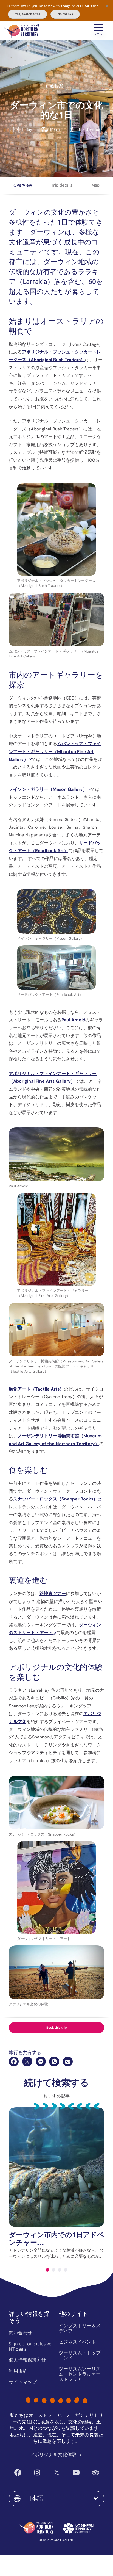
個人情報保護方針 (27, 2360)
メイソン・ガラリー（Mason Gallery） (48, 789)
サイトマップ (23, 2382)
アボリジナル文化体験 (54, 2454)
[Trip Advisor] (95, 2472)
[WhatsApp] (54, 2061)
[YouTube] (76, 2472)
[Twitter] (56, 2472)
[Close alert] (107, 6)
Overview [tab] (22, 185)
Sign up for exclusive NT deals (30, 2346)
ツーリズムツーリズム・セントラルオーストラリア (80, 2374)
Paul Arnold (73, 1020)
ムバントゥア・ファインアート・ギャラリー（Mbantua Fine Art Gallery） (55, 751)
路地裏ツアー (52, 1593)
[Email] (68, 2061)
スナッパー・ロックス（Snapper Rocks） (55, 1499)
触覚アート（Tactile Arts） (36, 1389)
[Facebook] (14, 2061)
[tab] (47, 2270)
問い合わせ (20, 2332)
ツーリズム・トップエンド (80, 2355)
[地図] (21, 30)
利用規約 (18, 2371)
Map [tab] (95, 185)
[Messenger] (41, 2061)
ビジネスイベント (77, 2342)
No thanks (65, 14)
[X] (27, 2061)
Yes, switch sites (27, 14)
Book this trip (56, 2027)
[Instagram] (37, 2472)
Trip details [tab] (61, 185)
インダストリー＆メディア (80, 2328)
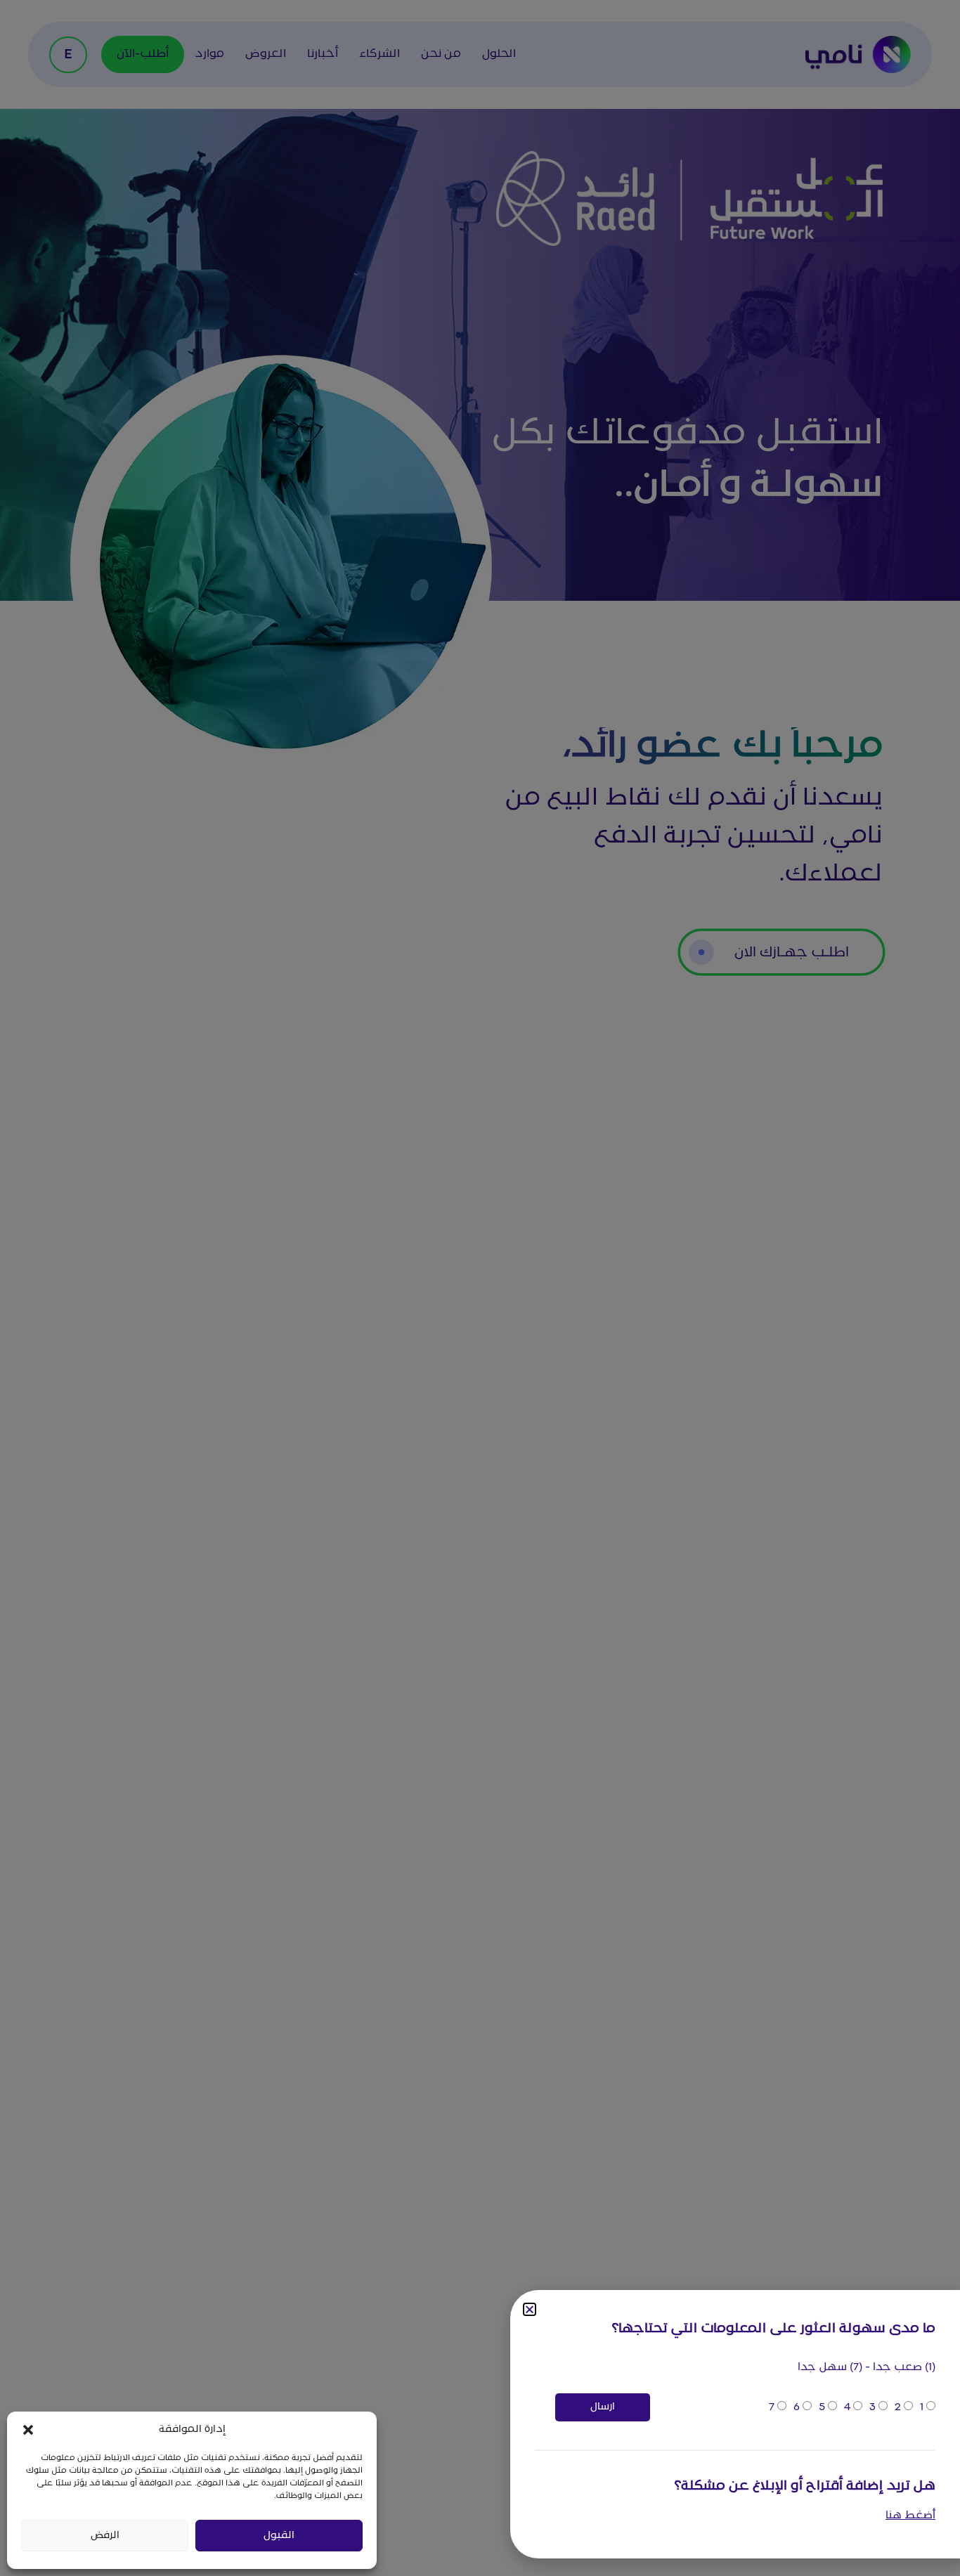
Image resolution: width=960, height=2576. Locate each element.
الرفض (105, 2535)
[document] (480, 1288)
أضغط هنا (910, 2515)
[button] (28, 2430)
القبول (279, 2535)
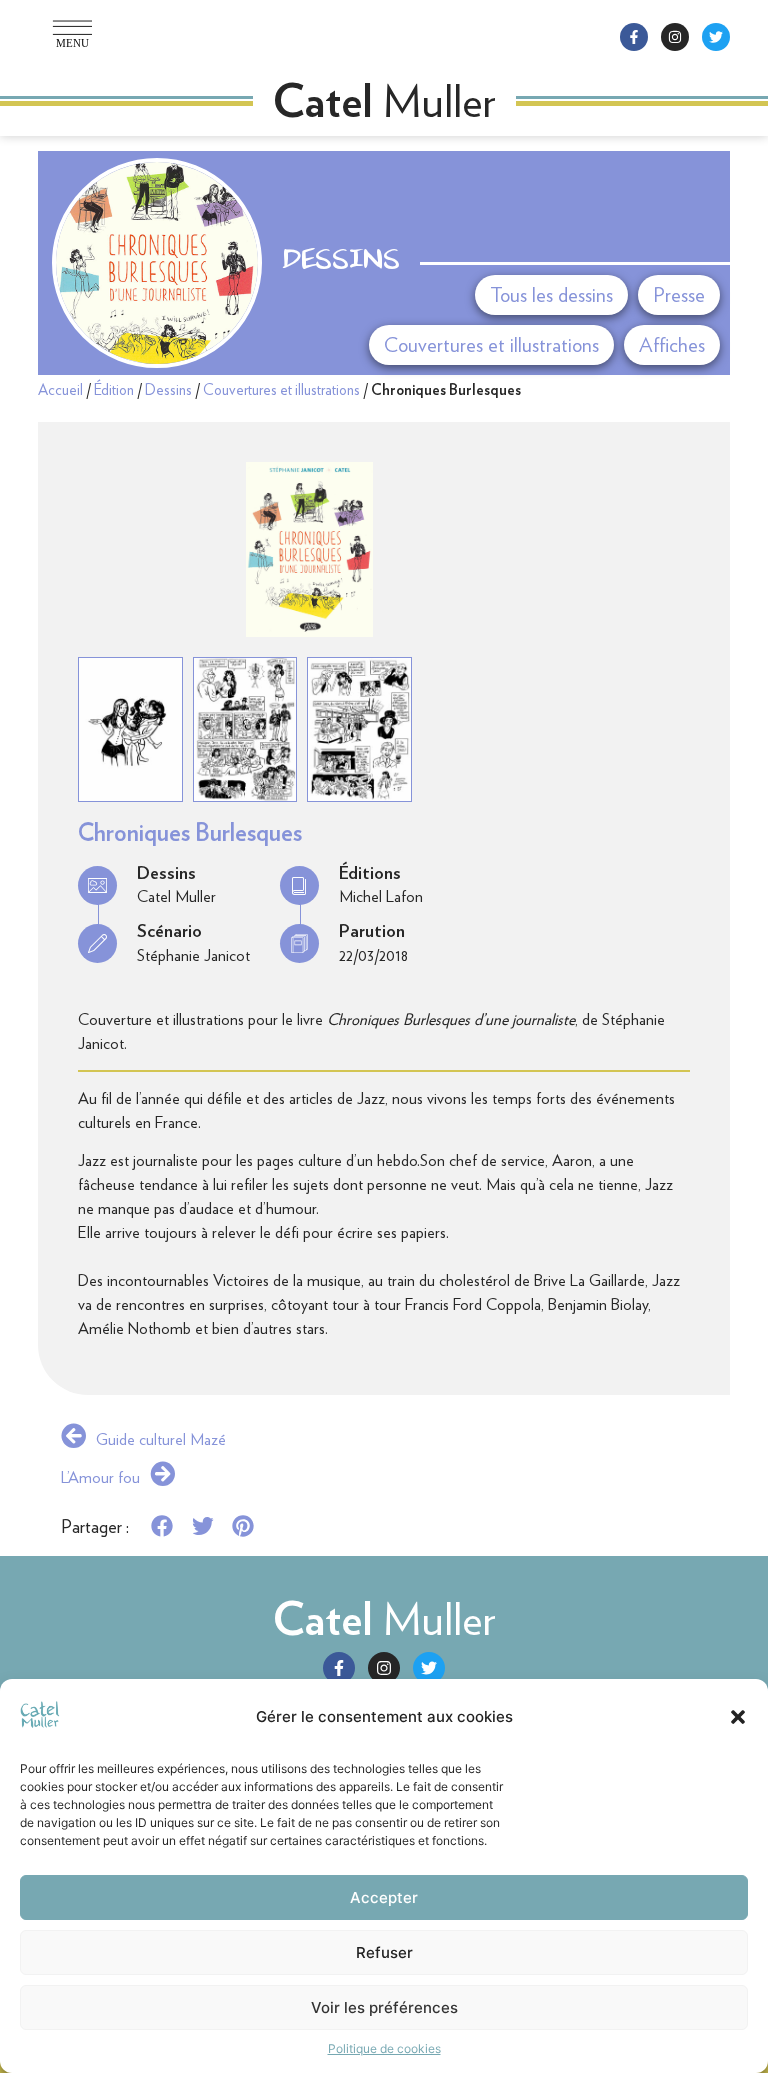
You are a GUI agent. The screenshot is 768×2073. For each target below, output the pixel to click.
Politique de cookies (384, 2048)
• • • • • • •
Exercise prompt:
Reproduce exactly, and only, the lines that begin at the one containing "Paul Arnold (73, 1020)" and end with the final line of the data, both included, while omitting every picture.

Finished exercise:
Paul Arnold (73, 1020)
ムバントゥア・ファインアート・ギャラリー（Mbantua Fine Art Gallery） (55, 751)
路地裏ツアー (52, 1593)
[Email] (68, 2061)
スナッパー・ロックス（Snapper Rocks） (55, 1499)
触覚アート（Tactile Arts） (36, 1389)
[Facebook] (14, 2061)
[tab] (47, 2270)
問い合わせ (20, 2332)
ツーリズム・トップエンド (80, 2355)
[地図] (21, 30)
利用規約 (18, 2371)
Map [tab] (95, 185)
[Messenger] (41, 2061)
ビジネスイベント (77, 2342)
No thanks (65, 14)
[X] (27, 2061)
Yes, switch sites (27, 14)
Book this trip (56, 2027)
[Instagram] (37, 2472)
Trip details [tab] (61, 185)
インダストリー＆メディア (80, 2328)
Image resolution: width=960, height=2576. Locate each element.
الرفض (105, 2535)
[document] (480, 1288)
أضغط هنا (910, 2515)
[button] (28, 2430)
القبول (279, 2535)
You are a GUI agent. The screenshot is 768×2073. For each target below, output the pixel to click.
Politique de cookies (384, 2048)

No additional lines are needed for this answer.